Вначале его держали в городской тюрьме Наньнина. После первых дней заключения какой-то провокатор донес тюремному начальству, что новый заключенный ведет в камере «большевистскую агитацию». Тюремщики дали пожилому, изможденному узнику десять палочных ударов по пяткам, а затем, чтобы избавиться от опасного незнакомца, перебросили его в другую тюрьму. Уминь, Учжоу, Лунцзинь, Босе, Лючжоу, Гуйлинь, опять Лючжоу — в общей сложности Хо Ши Мин сменил тридцать тюрем в тринадцати уездах провинции Гуанси. Да, впрочем, тюрем ли? Это была какая-то жуткая, однообразная череда зловонных, кишащих паразитами подземелий, убогих деревенских сараев, мрачных военных казематов. Переводили из одного места заключения в другое пешком, с деревянной колодкой на шее, под вооруженным конвоем, по гористым дорогам и болотистым низинам, под жгучим тропическим солнцем и проливными дождями. За месяцы тюремных скитаний Хо Ши Мин поседел, зубы его шатались и вываливались из кровоточащих десен.
Но ни на один день не терял он присутствия духа, и как только тюремщики запирали на засов дверь его очередной темницы, он писал стихи, вернее, дневник в стихах. Всего из-под его пера вышло в черные дни заключения 114 четверостиший, которые после победы революции во Вьетнаме были изданы отдельной книгой под заголовком «Тюремный дневник» и приобрели международную известность.
Тюремщики следят за каждым движением заключенного и все написанное на непонятном для них языке немедленно отбирают. Хо Ши Мин находит способ усыпить их бдительность — он пишет стихи и ведет дневниковые записи иероглифами ханваня. Может быть, поэтому «Тюремный дневник» — не просто четверостишия, это рвущиеся из мрака к свету мысли автора, закованные в кольчугу чужого языка, это внутренний огонь, который помог ему выстоять, сберечь силы и спова вернуться в строй борцов революции. Великое мужество и яркий поэтический талант — этот сплав позволил Хо Ши Мину создать замечательный лирический рассказ, герой которого — узник-коммунист, борец революции, несгибаемый, чуждый отчаяния, исполненный твердой веры в завтрашний день, в торжество справедливости:
Когда бы не было злой зимы,
забыл бы мир о весне.
Несчастия этой черной тюрьмы
закалкой послужат мне.
И в мрачных застенках, где каждодневно безжалостно втаптывается в грязь человеческое достоинство, Хо Ши Мин не теряет присущее ему чувство юмора, добрую усмешку:
Питаюсь и живу за счет казны.
__________________________________________________
Задания:
• 1. Ответьте по тексту о заключении Хо Ши Мина:
(a) Сколько тюрем сменил Хо Ши Мин и в скольких уездах провинции Гуанси?
(b) Сколько четверостиший вышло из-под его пера в дни заключения?
(c) Какими знаками он писал стихи и дневниковые записи, чтобы усыпить бдительность тюремщиков?
• 2. Повторите дословно отрывок из текста о заключении Хо Ши Мина, начиная со слов «И в мрачных» и заканчивая словами «за счет казны.».

Предоставленные материалы:
__________________________________________________
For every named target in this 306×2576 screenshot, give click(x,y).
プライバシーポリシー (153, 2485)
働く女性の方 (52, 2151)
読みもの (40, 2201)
__________________________________________________
Ответы:
• 1.
(a) Тридцать тюрем в тринадцати уездах.
(b) 114 четверостиший.
(c) Иероглифами ханваня.

• 2.
И в мрачных застенках, где каждодневно безжалостно втаптывается в грязь человеческое достоинство, Хо Ши Мин не теряет присущее ему чувство юмора, добрую усмешку:
Питаюсь и живу за счет казны.